Hello,
Last week my family went to Chuck E Cheese, and there was a toddler there that was following my 4 year old daughter around, climbing up onto the rides while they were already moving, to join my daughter. This toddler was completely unsupervised. Just as we were about to leave, my 4 year old daughter told me that the toddler bit her on the finger.
In my area there are high rates of HIV and perinatal HIV (FL) and this family appeared to me to have risk factors. I am terrified that my daughter could get HIV from this incident, because:
-the toddler was rough-playing, and climbing onto moving rides, so she certainly could have bumped her mouth and been bleeding in the mouth
-my daughter had a hangnail, a pinpoint scab from several hours earlier, and a fingernail that was cut too short that morning, so the skin was red (there was no white part of fingernail, that’s how short).
My daughter said that this toddler put my daughter’s finger into her mouth, moved it to both inner cheeks, chewed on the side of the finger, and then bit hard on the nail. I saw no teeth marks anywhere and it didn’t look like there were any new scabs, or any scabs from what I remember under the nail. I could be wrong though, if it was very small.
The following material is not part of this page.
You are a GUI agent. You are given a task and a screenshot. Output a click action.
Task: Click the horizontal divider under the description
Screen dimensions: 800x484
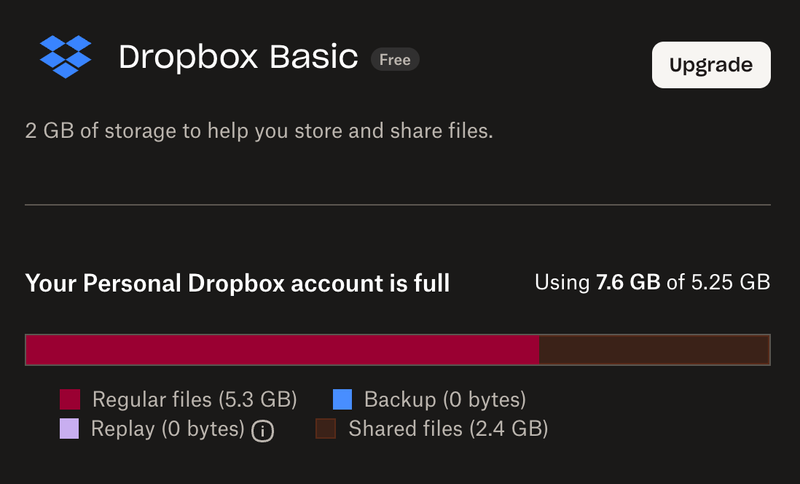(398, 205)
I'm so worried that the “biting hard on the nail” could've separated the nail from the finger and opened the skin. I didn’t see teeth marks, any new scabs, or any blood, however the lighting was bad in there when I looked, and I washed her hands after that.
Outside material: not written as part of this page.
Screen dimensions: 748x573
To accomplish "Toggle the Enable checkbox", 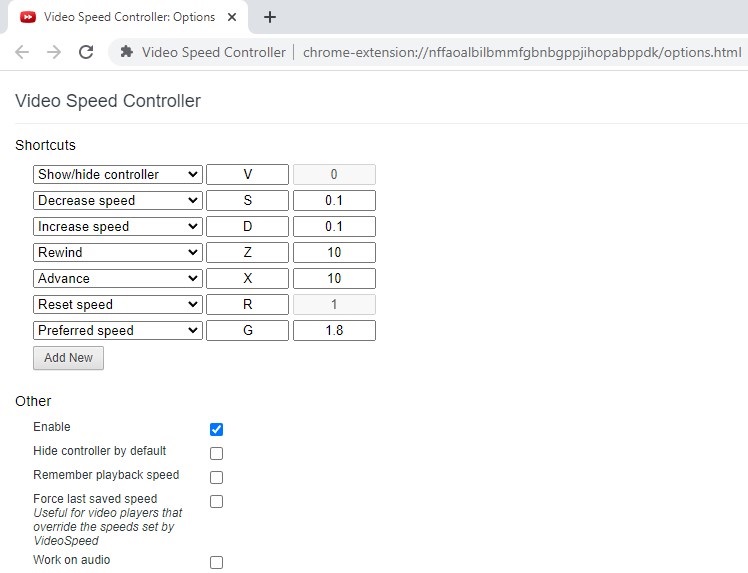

I'm so scared. My pediatrician seemed irritated that I was calling off hours and said “I have no way of knowing whether she’ll get that.” Her nurse said that I don't need to worry. None of my kids have ever been bitten before and I had no idea this would happen. I don’t know if testing is warranted. I desperately want to know that she doesn’t have HIV but also don’t want to put her through testing (pain, trauma) if it's unnecessary.
I tried to post this question to Dr. HHH and Dr. EWH, but I couldn't get it to work.
As for the risk, please let me know. Thank you so much.